All the way from New Mexico they had been followed.
She went back to bed then, Ben murmuring in his sleep and rolling over toward her.
Far away, as though it had never happened, was his past before this, unchanging, a silver place. It gleamed like pavement after rain.
He had been dreaming again of his everyday life.
When she got up in the morning, mouth and eyes dry, it was because there was a haze of pot smoke in the air. She came out of her room to see Larry fishing around in a drawer and then handing a wad of bills to Szilard. Tamika sat up naked on the futon, sheets bunched around her waist, apparently unaware of the resulting discomfort. Oppenheimer stood near the door, behind Szilard, consciously turning his glance away from her breasts, and Ann thought of Keiko doing the same when Ben came out of the bathroom, of the aversion of eyes everywhere. Between people ran lines of eagerness and furtiveness that were clear and strong and sprung with tension.
Only Szilard didn’t seem to notice anything out of the ordinary. He never seemed to pay attention to nudity. Szilard seemed completely asexual, as though he actually possessed no sexual urges. Szilard was like a prepubescent boy who never reached reproductive maturity. It was impossible to envision him in sexual ecstasy. No wonder he had warned a girlfriend once that he was not breeding stock. She remembered it clearly from his biography. “I am a worker bee, not a drone.”
—What are you up to? she asked Oppenheimer, as Ben came into the room behind her in boxer shorts, rubbing his eyes.
—We’re just in and out, we came to get funding for breakfast, he said. —We’re trying to decide what comes next.
—Engaged in high-level talks, said Szilard, and shoved Larry’s money into his pocket.
The term referred to any talks involving him.
—Just tell me, before you go out, I mean should I be making train reservations again? Do you still want to go to Nagasaki?
—Nagasaki? said Szilard distractedly. —No need for that. Right Oppie?
—No need for Nagasaki, no, said Oppenheimer, and smiled at Ann, almost in apology. —Hiroshima was enough.
—So —what? Are we going to fly home, then?
—We’re discussing it, said Szilard brusquely. —We’ll get back to you soon.
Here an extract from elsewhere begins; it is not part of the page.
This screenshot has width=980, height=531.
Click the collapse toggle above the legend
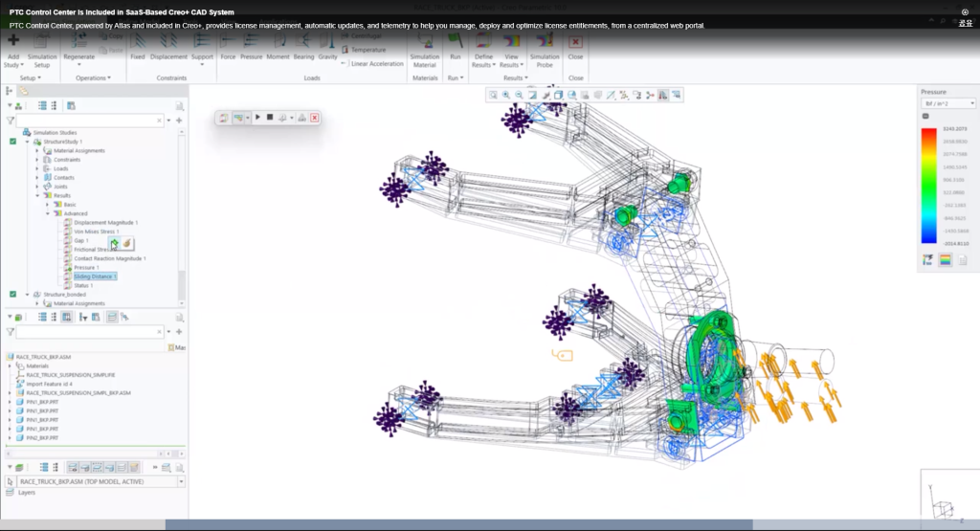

After he shut the door behind them, Larry rolled a joint. Tamika yawned widely and Ben put his arms around Ann and whispered into her ear, —Leo’s got a new attitude, doesn’t he.
She heard Szilard’s patronizing tone for seconds after he had left the room, and felt like an unpaid servant.
—But to say that pain is what produces us isn’t to dismiss joy, contentment, or pleasure, I don’t think, she said to Oppenheimer that night, when the two of them were alone in the living room. They had been talking about the museum, and Oppenheimer’s guilt. He claimed it would never end.
—No, he said. —All of those are the products of suffering.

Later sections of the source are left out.